I was spurred to sign up today to point out that the manner in which Phillis Wheatley appears on the Women in the American Revolution page is insufficient, and that remedying that issue would seem to require some review and reorganization of the content overall.

Currently, Wheatley is referenced only once on this page, in the subsection "Migration to the North" of the section "African-American women." But her acclaim as a poet warrants a mention alongside other "Female poets" already included here. Per the existing Wikipedia page dedicated to Wheatley:

"In 1768, Wheatley wrote "To the King's Most Excellent Majesty", in which she praised King George III for repealing the Stamp Act.[4] As the American Revolution gained strength, Wheatley's writing turned to themes that expressed ideas of the rebellious colonists." [3]

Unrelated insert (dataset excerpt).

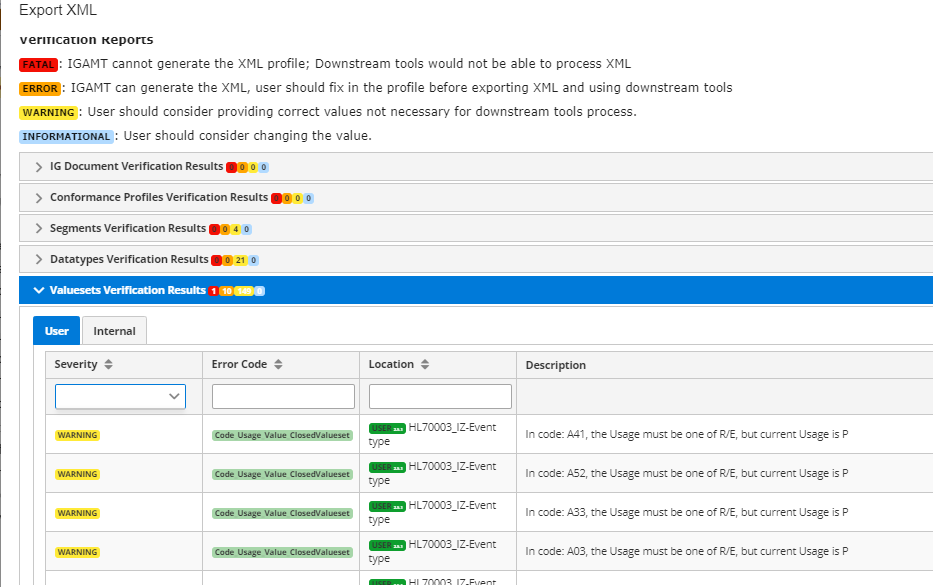Viewport: 933px width, 587px height.
Task: Click the INFORMATIONAL badge in the legend
Action: [x=66, y=136]

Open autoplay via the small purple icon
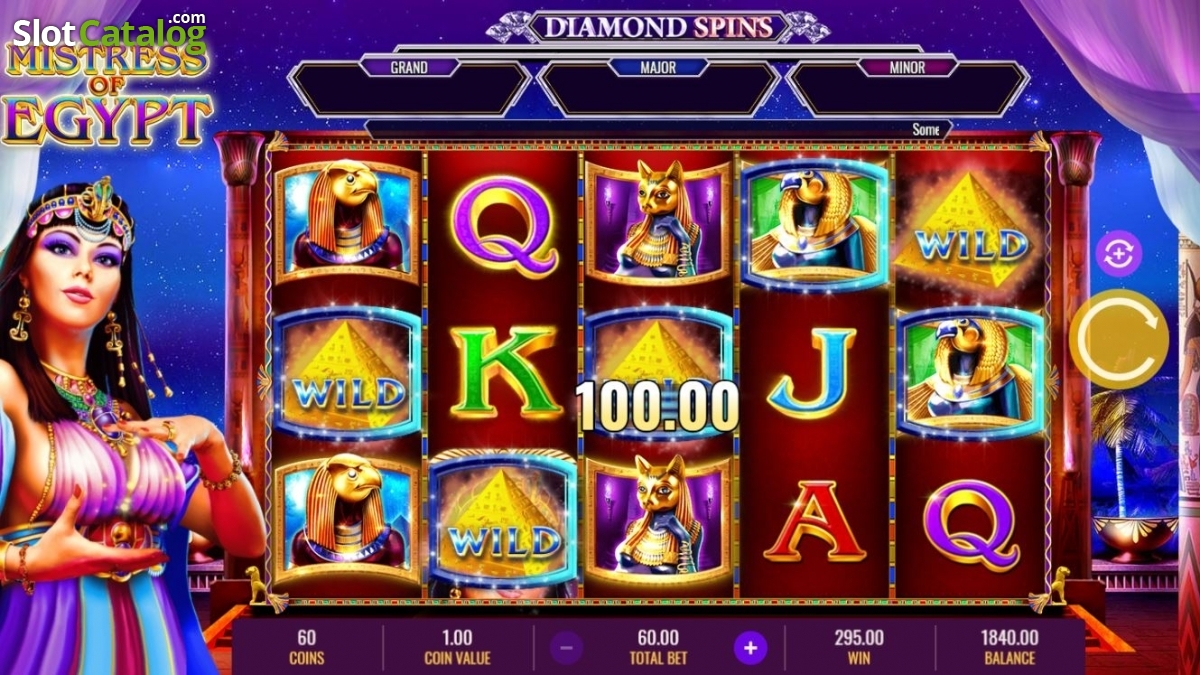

The problem I see, however, and the reason I'm posting here rather than suggesting edits to the article itself, is that the "Female Poets" subsection is part of the "European-American Women Patriots" section. This leads to larger questions around why so much of the content here is organized by race in the first place, what sort of changes--structural and otherwise--would improve its accuracy and completeness.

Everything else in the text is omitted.